# Picked up a Craftsman 101.21200 lathe



## ksierens (Apr 15, 2013)

Two weeks ago I picked up a Craftsman 101.21200 lathe from a local guy.  His dad had bought it new when he retired and he responded to a “Wanted” add I placed on Craigslist. The lathe came with a 3 jaw chuck, with both sets of jaws, a 4 jaw chuck, face plate, dogs, live and dead centers, spur and center for wood turning, lantern style tool holder with three tool  holders, a steady rest, milling adapter, draw bar with tool holder, full change gears, threading dial, multiple drill chucks, tooling, micrometer, depth gauge, wiggler,  and a bunch of mt1 drills, original motor and forward/reverse switch. It also came with an old portable compressor that his Dad had mounted to the cart the lathe was on. The guys also had a Craftsman King Seeley bench drill press and a Craftsman bench grinder that I picked up at the same time. The only thing that was wrong with it was the cross feeds handle and the tailstocks handle was broken, and had been replaced with something else, oh and he had all the manuals, the Atlas Operating a Lathe book, and a bunch of articles his Dad had cut out of Popular Mechanics from back in the 40’s.

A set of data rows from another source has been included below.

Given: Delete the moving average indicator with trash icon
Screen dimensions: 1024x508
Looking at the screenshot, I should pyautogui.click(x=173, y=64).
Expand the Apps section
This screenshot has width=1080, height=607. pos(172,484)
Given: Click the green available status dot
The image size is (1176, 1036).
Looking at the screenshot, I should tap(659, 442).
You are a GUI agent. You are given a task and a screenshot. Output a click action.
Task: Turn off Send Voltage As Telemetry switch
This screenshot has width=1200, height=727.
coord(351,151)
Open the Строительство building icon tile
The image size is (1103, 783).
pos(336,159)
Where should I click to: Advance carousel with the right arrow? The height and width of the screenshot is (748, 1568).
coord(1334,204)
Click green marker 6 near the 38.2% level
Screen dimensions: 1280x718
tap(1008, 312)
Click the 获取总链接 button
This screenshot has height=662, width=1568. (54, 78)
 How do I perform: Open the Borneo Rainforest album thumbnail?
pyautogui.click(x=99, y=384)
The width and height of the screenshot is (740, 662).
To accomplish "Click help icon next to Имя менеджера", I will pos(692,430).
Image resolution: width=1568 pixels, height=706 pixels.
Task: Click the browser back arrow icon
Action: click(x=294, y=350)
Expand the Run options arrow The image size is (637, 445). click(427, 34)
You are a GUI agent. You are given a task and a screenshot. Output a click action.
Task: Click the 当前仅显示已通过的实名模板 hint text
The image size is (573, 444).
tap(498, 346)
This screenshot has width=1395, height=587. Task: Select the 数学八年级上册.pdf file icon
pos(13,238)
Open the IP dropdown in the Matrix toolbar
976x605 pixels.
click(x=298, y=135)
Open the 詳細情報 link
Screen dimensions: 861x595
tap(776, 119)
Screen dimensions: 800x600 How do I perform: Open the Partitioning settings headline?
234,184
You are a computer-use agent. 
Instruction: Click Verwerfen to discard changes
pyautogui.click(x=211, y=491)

He also has a horizontal cut off saw for sale with 3 blades, the vertical table, and one casters, for $125, so if you are in South East Michigan, let me know and I can put you in touch with him.

So then I get an email a few days later from another guy, saying that he has a Craftsman 101.21200 lathe he wants to sell if I am still interested.  I asked wath came with it, and he says a three jaw chuck with both jaws, a carriage stop (needed), follower rest (needed), quick change tool post and 5 holders, a lantern tool post and 3 holders (needed),  full change gears, threading dial, drill chuck, face plate and centers,  original motor and forward/reverese switch, and the two handles that were broken on mine, so since it would cost me almost $300 to buy the parts I did not have, I bought it for $400!  Two days later I told a guy I work with I was going to see this lathe, and he bought it for $400, minus the stuff I kept, which still left him with a nicely equipped lathe.

The nice thing is that the quick change tool post and holders I have for my Unimat DB200 will fit this lathe, and after I turn down a blank mt2 holder for a 12mm thread, I can use my ER25 collet, boring head, chucks, etc, from my DB200 on it also.  I also have a Benchmaster vertical mill that uses MT2 collets, so I can share them between the two also!


----------



## itsme_Bernie (Apr 15, 2013)

So you basically got all those things you needed for free??? 8D

Bernie


----------



## genec (Apr 15, 2013)

It looks like a nice lathe, enjoy:happyhappy:


----------



## ksierens (Apr 15, 2013)

itsme_Bernie said:


> So you basically got all those things you needed for free??? 8D
> 
> Bernie



Well no, that would really be nice, but I did get the carriage stop, follower rest, 3 tool holders, boring bar kit (in the original box) and the two broken handles I needed for free, the rest cost considerably more


----------